REQUIRED ACTION ▸ Wherever a line in the data below holds "computer", copy that line.

Source data
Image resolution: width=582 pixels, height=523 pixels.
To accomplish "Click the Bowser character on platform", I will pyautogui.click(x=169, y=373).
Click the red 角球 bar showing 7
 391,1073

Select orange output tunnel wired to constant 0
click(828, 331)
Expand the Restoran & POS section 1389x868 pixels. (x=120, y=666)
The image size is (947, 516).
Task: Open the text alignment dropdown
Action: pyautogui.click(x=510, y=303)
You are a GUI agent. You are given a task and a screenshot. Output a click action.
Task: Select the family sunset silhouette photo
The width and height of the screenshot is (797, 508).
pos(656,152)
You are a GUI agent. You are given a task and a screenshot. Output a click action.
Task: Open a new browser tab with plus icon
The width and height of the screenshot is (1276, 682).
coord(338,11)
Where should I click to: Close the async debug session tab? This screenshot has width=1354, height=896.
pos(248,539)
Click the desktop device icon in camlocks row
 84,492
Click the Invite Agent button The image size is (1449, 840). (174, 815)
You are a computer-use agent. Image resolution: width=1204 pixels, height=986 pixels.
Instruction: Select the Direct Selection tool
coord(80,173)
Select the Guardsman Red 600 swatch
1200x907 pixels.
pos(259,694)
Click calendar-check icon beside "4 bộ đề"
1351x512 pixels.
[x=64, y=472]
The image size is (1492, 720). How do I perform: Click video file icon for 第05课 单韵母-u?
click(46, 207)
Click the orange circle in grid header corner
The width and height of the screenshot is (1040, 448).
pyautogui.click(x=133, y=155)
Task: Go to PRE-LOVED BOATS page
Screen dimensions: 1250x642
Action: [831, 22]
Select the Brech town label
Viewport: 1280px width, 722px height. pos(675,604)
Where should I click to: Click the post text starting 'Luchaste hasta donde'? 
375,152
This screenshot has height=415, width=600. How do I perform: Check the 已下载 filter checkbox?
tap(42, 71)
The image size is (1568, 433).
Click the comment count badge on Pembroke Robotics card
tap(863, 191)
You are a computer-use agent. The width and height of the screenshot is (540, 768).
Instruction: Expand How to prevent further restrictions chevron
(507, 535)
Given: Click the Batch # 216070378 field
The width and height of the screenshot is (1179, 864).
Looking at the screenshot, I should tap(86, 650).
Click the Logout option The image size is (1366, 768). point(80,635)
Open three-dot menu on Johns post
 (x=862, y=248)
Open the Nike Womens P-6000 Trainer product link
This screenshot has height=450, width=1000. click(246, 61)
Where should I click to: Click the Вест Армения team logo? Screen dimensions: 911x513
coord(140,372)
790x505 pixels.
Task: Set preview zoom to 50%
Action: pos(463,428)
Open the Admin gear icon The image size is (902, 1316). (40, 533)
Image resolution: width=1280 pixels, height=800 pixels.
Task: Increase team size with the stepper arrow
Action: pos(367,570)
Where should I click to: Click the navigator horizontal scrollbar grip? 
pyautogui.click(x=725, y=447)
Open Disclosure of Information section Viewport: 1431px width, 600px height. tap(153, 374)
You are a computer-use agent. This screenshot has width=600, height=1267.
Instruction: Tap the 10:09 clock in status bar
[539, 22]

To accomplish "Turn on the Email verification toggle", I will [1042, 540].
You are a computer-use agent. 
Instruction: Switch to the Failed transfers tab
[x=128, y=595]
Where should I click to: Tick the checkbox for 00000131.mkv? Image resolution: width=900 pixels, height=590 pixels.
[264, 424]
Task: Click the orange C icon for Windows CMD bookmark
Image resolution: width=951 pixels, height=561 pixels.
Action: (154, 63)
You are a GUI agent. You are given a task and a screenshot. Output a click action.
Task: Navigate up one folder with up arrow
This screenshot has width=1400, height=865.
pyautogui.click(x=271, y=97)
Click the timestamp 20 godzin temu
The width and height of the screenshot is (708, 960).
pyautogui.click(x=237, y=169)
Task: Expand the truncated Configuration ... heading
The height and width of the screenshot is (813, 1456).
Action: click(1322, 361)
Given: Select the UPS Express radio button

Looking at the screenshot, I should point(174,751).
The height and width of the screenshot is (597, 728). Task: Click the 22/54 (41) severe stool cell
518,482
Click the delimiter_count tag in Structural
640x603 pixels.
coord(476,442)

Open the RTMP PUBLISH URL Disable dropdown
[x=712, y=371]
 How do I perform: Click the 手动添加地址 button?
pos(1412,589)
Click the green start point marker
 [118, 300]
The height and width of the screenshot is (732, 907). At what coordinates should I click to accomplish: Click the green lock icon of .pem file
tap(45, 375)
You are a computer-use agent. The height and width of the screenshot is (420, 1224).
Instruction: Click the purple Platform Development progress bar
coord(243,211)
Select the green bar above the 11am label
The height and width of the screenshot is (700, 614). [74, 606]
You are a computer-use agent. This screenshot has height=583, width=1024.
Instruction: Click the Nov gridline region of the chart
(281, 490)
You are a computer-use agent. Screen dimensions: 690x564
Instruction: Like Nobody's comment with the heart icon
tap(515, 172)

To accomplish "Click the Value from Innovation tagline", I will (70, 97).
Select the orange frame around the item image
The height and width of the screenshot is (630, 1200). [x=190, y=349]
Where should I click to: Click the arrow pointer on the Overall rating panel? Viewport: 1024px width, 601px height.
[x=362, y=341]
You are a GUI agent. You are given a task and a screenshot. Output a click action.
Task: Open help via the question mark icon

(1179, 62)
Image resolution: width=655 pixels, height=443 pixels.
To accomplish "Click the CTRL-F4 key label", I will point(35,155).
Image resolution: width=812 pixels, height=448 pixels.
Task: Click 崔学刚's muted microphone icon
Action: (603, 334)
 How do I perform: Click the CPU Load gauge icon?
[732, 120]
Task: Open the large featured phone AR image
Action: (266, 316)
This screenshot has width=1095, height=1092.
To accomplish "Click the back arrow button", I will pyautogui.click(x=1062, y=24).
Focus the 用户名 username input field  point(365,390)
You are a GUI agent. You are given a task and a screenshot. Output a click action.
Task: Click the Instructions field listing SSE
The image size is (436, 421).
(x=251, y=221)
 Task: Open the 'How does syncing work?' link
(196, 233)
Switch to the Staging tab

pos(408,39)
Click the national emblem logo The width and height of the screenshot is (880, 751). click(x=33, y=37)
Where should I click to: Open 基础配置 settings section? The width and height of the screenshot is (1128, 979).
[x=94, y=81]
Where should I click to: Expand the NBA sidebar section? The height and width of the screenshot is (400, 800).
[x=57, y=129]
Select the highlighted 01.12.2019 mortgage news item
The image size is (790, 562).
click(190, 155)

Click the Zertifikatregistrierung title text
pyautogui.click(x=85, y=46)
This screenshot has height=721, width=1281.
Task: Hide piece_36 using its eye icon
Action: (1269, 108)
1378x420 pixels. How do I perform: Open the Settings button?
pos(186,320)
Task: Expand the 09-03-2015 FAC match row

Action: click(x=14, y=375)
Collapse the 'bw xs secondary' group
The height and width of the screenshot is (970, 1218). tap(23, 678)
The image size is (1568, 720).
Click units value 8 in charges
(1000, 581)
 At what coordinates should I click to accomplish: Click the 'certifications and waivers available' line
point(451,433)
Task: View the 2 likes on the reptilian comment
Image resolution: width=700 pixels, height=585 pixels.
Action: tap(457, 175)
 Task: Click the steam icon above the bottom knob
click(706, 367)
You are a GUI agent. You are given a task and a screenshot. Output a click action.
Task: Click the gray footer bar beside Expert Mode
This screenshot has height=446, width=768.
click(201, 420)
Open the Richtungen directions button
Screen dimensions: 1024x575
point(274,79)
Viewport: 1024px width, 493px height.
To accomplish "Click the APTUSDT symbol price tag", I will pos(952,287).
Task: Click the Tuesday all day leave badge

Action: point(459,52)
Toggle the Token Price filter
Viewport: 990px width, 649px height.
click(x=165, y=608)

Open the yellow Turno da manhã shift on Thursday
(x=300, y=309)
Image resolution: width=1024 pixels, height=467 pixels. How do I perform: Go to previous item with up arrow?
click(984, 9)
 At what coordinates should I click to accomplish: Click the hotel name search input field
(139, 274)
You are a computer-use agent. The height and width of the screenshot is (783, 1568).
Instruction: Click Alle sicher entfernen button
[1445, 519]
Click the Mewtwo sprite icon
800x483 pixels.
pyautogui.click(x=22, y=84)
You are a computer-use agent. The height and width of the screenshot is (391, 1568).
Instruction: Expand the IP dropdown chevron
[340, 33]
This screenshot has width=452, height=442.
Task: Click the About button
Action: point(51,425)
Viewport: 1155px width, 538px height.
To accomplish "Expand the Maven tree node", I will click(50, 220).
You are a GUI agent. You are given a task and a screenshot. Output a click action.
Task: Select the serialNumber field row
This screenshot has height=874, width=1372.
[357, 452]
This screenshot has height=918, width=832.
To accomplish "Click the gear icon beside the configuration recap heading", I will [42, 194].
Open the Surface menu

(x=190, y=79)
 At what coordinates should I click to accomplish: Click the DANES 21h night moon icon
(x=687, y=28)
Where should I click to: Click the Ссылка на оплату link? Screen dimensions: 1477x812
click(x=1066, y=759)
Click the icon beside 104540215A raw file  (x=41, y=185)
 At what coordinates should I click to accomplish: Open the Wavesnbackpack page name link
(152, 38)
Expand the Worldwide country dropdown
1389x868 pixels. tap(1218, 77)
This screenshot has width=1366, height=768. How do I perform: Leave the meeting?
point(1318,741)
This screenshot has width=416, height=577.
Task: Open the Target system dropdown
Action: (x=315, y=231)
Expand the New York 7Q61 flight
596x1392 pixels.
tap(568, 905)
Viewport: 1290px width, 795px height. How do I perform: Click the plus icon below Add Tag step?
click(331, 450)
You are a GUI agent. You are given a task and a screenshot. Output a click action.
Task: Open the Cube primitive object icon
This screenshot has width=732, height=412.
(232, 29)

RESULT FOR THIS TASK ▸
You are a computer-use agent. Image resolution: width=1204 pixels, height=986 pixels.
You are a computer-use agent. The width and height of the screenshot is (540, 768).
You are a computer-use agent. This screenshot has width=600, height=1267.
You are a computer-use agent. 
You are a computer-use agent. The height and width of the screenshot is (420, 1224).
You are a computer-use agent. This screenshot has height=583, width=1024.
You are a computer-use agent. Screen dimensions: 690x564
You are a computer-use agent. The height and width of the screenshot is (783, 1568).
You are a computer-use agent. The height and width of the screenshot is (391, 1568).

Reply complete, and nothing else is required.